5 entry daha
  • insanlığın bir kısmının ne yazık ki direkt olarak inandığı yaratılış biçimi budur. çok üzücü olmasına karşın, buna inanmayan bir diğer kısım da sırf insanlar buna inanıyor diye onlara hakaret etmekte. oldukça gülünç. birbiriyle sürekli kavga eden ikiz çocuklar gibi.

    olayın esasını açıklamak gerekirse göze çarpan noktaların başında şunlar gelir:

    insan, yaratma ve din. bu üç kavram, olaylar üzerinden değil de olgusal olarak incelendiğinde fark edilecektir ki, insan çevresindeki olayların birçoğunu kendisinin, kendisinden aşağı varlıklara yaptığı gibi üzerinde yapıldığına inanmıştır. hayvanları birbiriyle para için dövüştürenler, din için dövüşmeleri gerektiğine kanaat getirenlerle aynı kimselerdir.

    yaratma hususu da buradan gelmiş olacak ki, birden fazla dinde ortak bir nokta işaret edilmektedir: insan, topraktan yaratılmıştır.

    elbette ki, bazı sığ zihinler bu sözleri, gerçek manalarıyla algılamaya müsaittir; fakat esasında, buna sözcük olarak inanmak yerine derinine inmek lazım gelir.

    -antik sümer dinine bakıldığında görülür ki, su tanrısı enki, toprak tanrıçası ninhursag ile beraber insanı yaratmıştır. su ve toprak'tan doğma insan, tanrılardan parçalar taşır. su ve toprak birleşirse çamur olur. çamur ve tanrısallık

    -yunan mitolojisinde prometheus ilk erkeği çamurdan yaratmıştır. daha sonra tanrıların bilgeliğini -ateş, ışık- çalarak insana vermiş, insana tanrılardan bir parça armağan etmiştir. çamur ve tanrısallık.

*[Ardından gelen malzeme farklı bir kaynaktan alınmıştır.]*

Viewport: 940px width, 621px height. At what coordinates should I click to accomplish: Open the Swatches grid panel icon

    -islamiyette insan allah tarafından çamurdan yaratılmıştır ve daha sonra "ruhundan ruh üflemiştir." çamur ve tanrısallık.

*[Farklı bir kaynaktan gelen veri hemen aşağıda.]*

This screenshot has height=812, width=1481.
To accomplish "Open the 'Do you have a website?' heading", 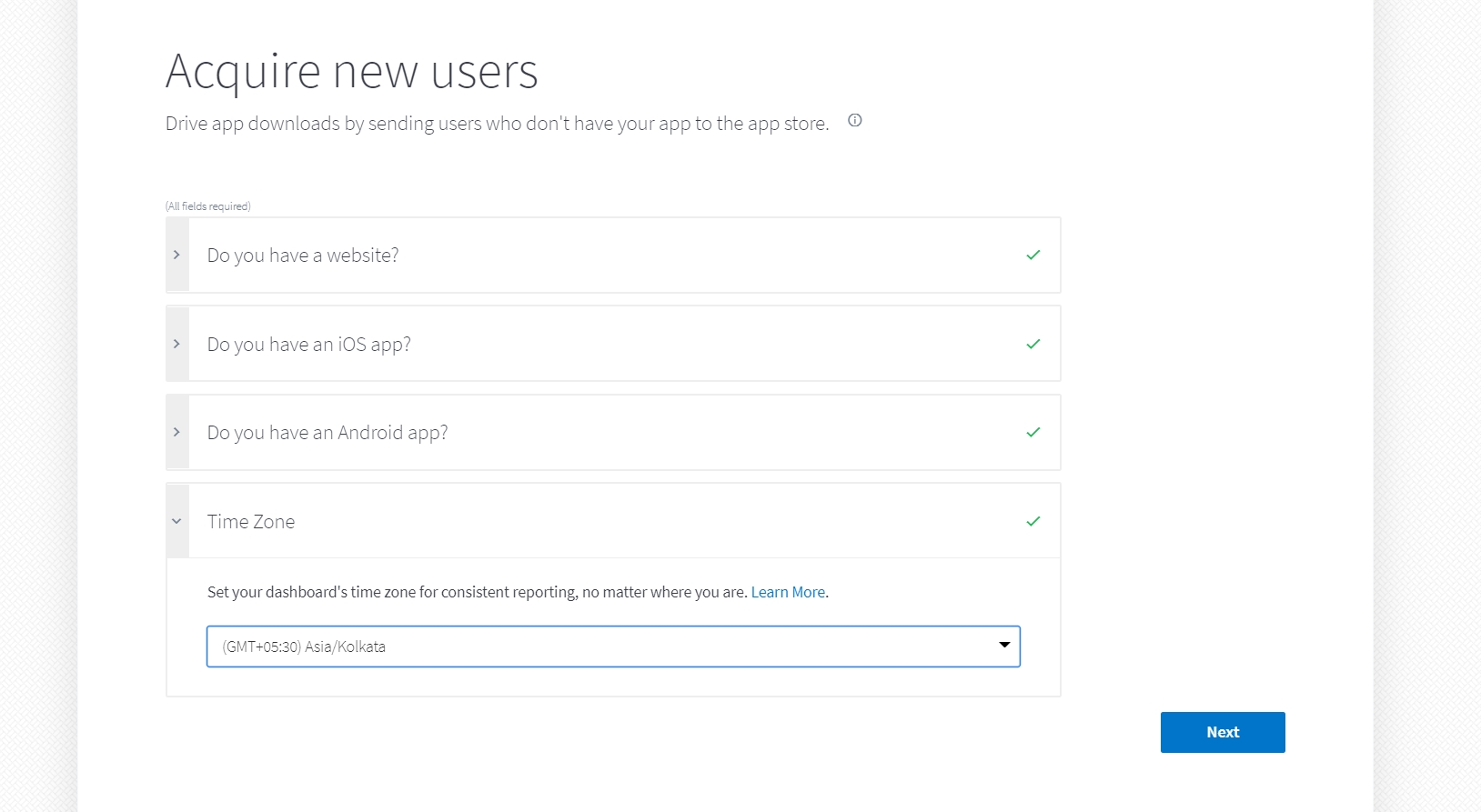I will [303, 256].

    örneklerin ardı arkası kesilmemekte; fakat varılmak istenen nokta için bunlar yeterli sanırım. peki nedir çamur ve tanrısallığın sırrı? işte bu, üzerinde düşünülmesi gereken meselelerin başında geliyor.

    başta bahsettiğim hususta, yani insanın kendisinin diğer canlılara yaptığını, tanrıların kendisine yaptığını sanması işte tam burada tekrar gündeme gelmekte. homo erectus'tan sonra nispeten daha düzenli yaşayan, homo sapiens olduğunda ise artık sistematik bir maddi ve manevi yaşama geçen insanoğlu, eski alışkanlıklarını burada da sürdürmeye devam etmiş, böylelikle yaratma mitini ortaya atarken de bundan faydalanmıştır.

    özellikle eski dünya'da, sümer ve kenan kavimlerinin yaşadığı coğrafyaya bakıldığında "toprak ve su "kavramları ön plana çıkacaktır. beslenme, barınma ve yaşama bu iki madde üzerinden şekillenmekteyken, doğal olarak da yaşanılan coğrafya ve yaşam tarzı etkileri de dini oluşturmuştur.

    çömlekçiler, su ve toprağı birbirine katarak ilk çanaklarını "yarattıklarında"
    ameleler, su ve toprağı birbirine katarak ilk kerpiç tuğlaları "yarattıklarında"
    sanatçılar su ve toprağı birbirine katarak ilk bibloları "yarattıklarında"

    kendi varoluşlarını da toprağa bağlamamaları için önlerinde hiçbir sebep olmamıştır.

    özetle, insanın idealindeki tanrı fikri sınırsız ve kısıtlanmaktan yoksun, her şeye erişebilen "supreme overgod" imgesiyken, "insan" kavramı, tanrının yer yüzündeki gölgesi olmuştur.

    insan kendi yapabildiği her şeyi tanrılarının daha iyi yaptığına inanmıştır.

    antik yunanda tanrıların idealize edilerek heykellerde yaşatılması da bunun güzel örneklerindendir.

    bunun yanı sıra, toprak ve su ile beslenen, toprak ve su ile sınırlı yaratma gücüne sahip olan, toprak ve su ile barınan ve toprak ve su ile taşınan insanın, toprak ve sudan yaratılması fikri o kadar da boş bir inanış değildir.